Game Five vs. Blargg, Office of Ancestral Affairs w/Doc Holliday
Early in this game, Blargg sent most of his gang to fight Johnny in Town Square, only to be reminded that this Outlaw prevents anyone but the shooter from contributing. Doc Holliday saved the day, allowing him to still bring a decent amount of stud, but Johnny still prevailed, causing some losses. After this, I think I got a couple of extra dudes and deeds in play, and the First Peoples scattered a bit - I was able to pick them of in small groups, and in the énd I won the game.
With three wins and two losses, I ended up in 12th place, but at least I was able to take the spot as top Outlaw, out of seven players representing the faction (where five of us where playing Desolation Row).

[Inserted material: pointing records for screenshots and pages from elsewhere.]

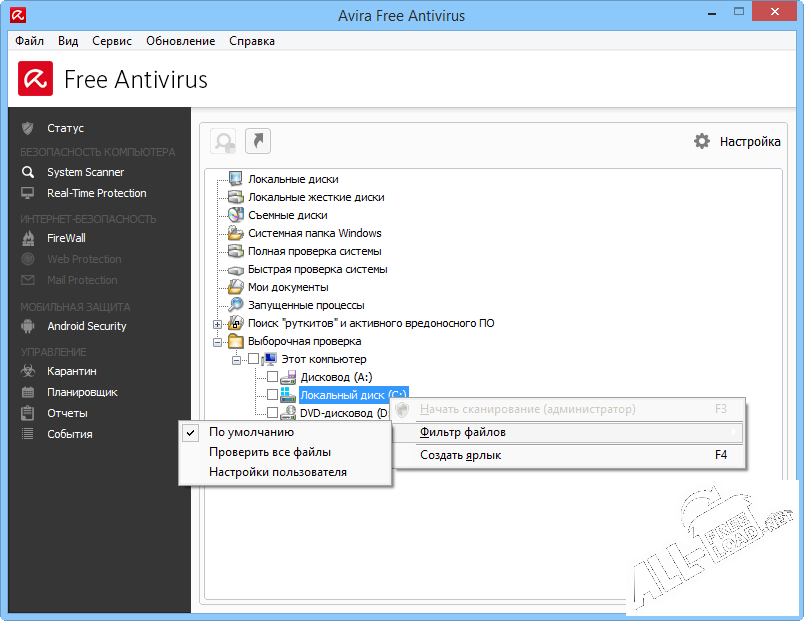
Task: Tick the Этот компьютер checkbox
Action: tap(254, 359)
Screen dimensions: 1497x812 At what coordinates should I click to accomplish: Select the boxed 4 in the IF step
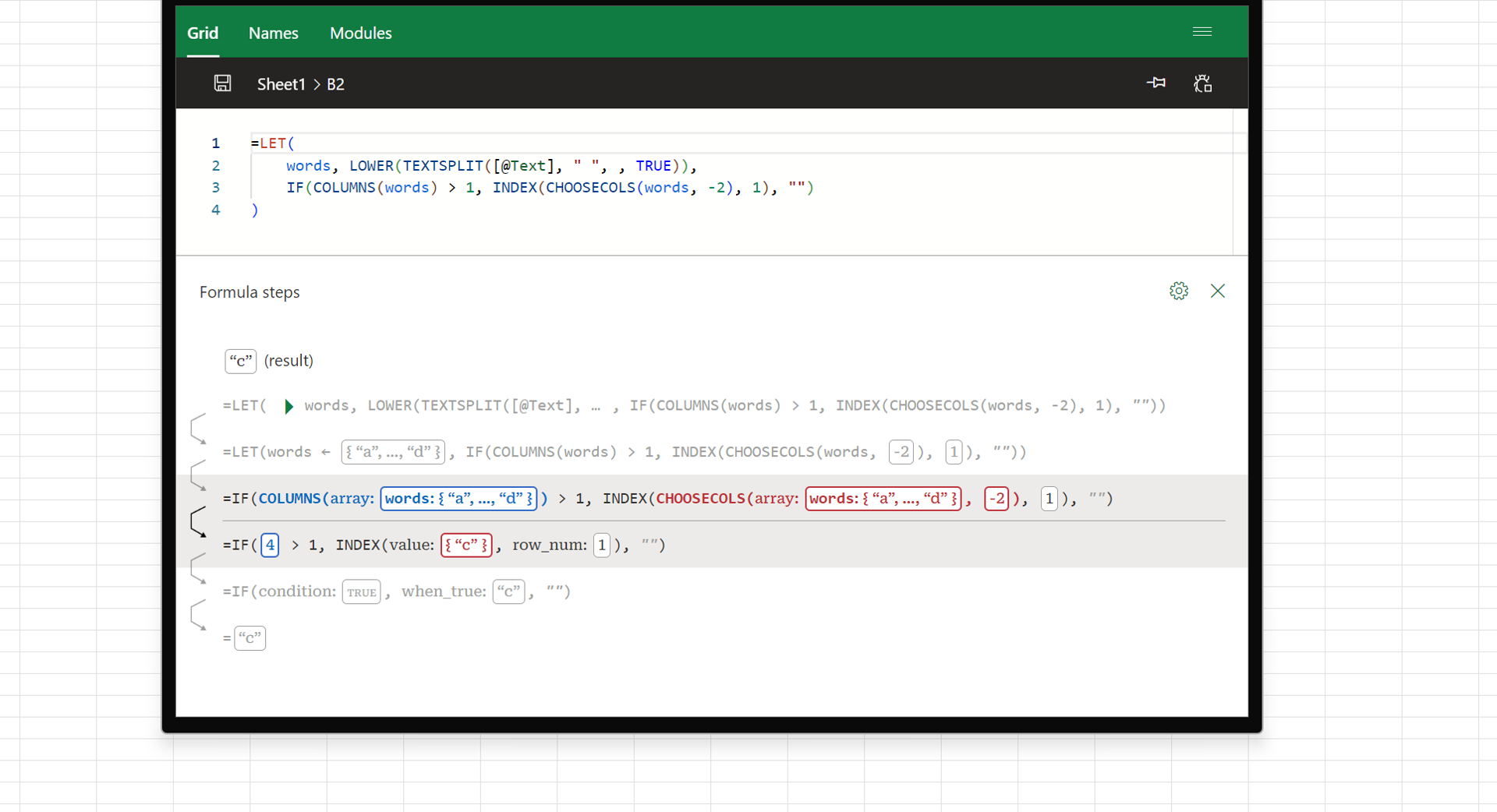click(x=269, y=545)
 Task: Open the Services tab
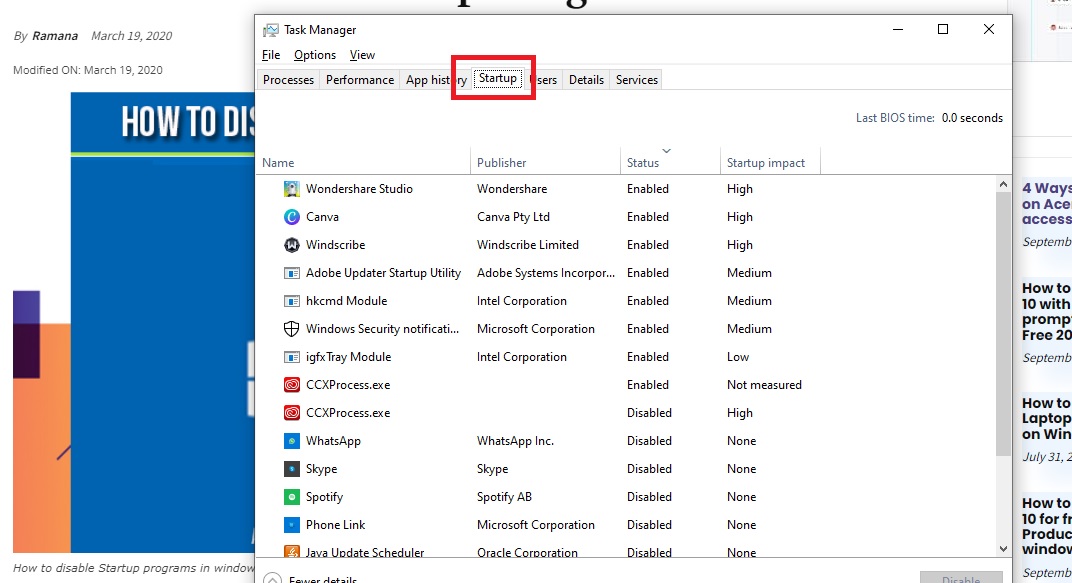[x=637, y=80]
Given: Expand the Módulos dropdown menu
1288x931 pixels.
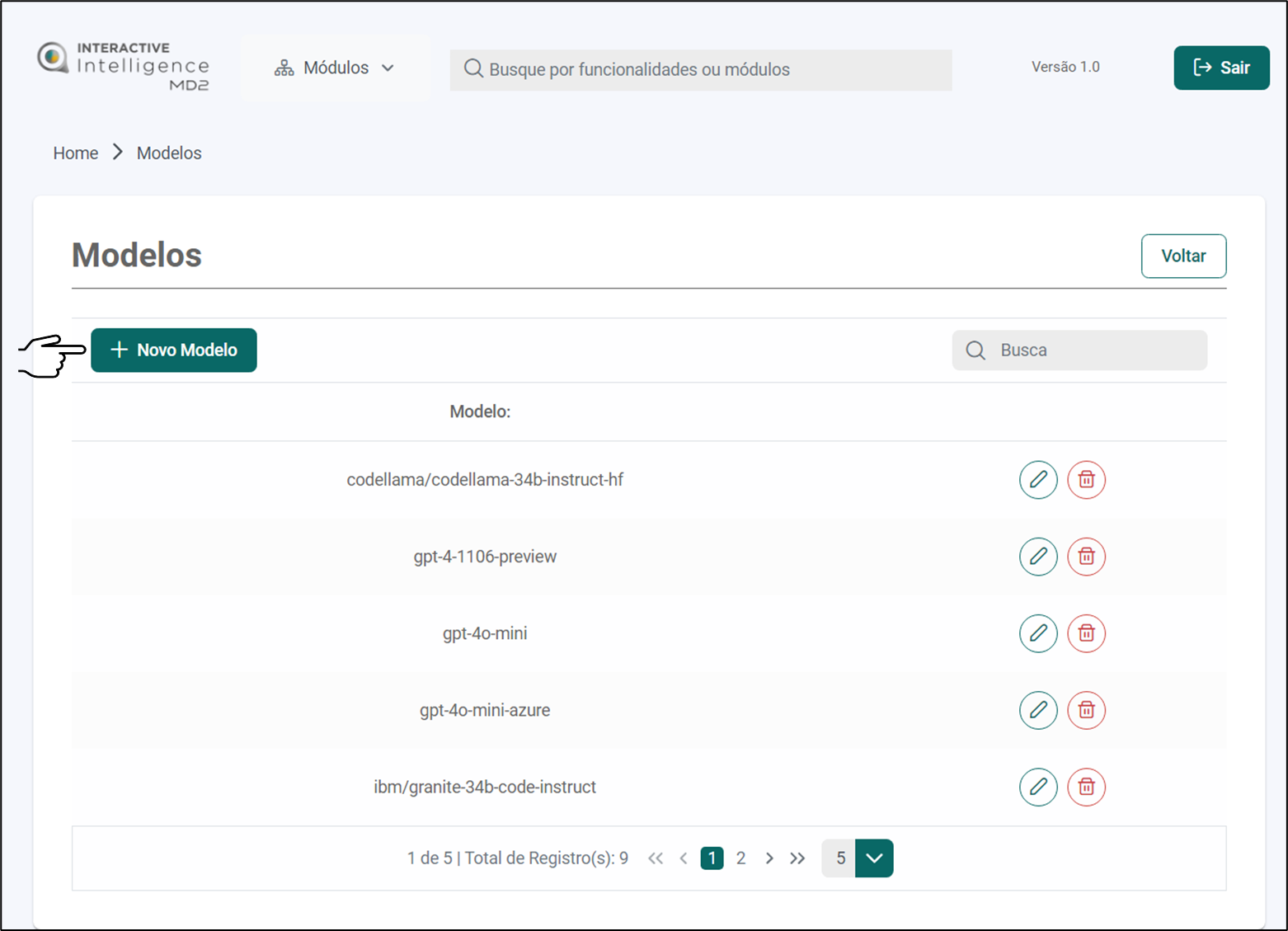Looking at the screenshot, I should tap(335, 68).
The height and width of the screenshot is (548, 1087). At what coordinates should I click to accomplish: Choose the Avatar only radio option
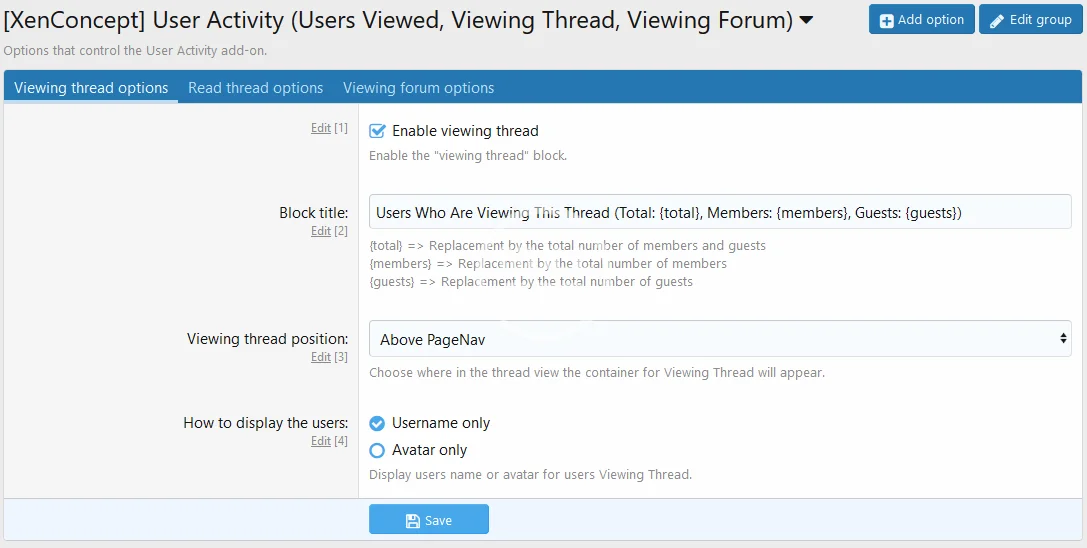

My conclusion to this experiment of using Hank: He's really good at supporting some of these strong solo dudes. The truth is, I rarely used him to save my dude, but having him meant I felt a lot safer getting into fights. That one casualty reduction means you can go from requiring a win by one hand rank to keep your dude in play, to still being around even if you lose by one rank. Sure, a sidekick can do that as well, but apart from a certain underpriced mule, that's a far more expensive option. Hank makes it more feasible to build your deck around a single aggressive dude.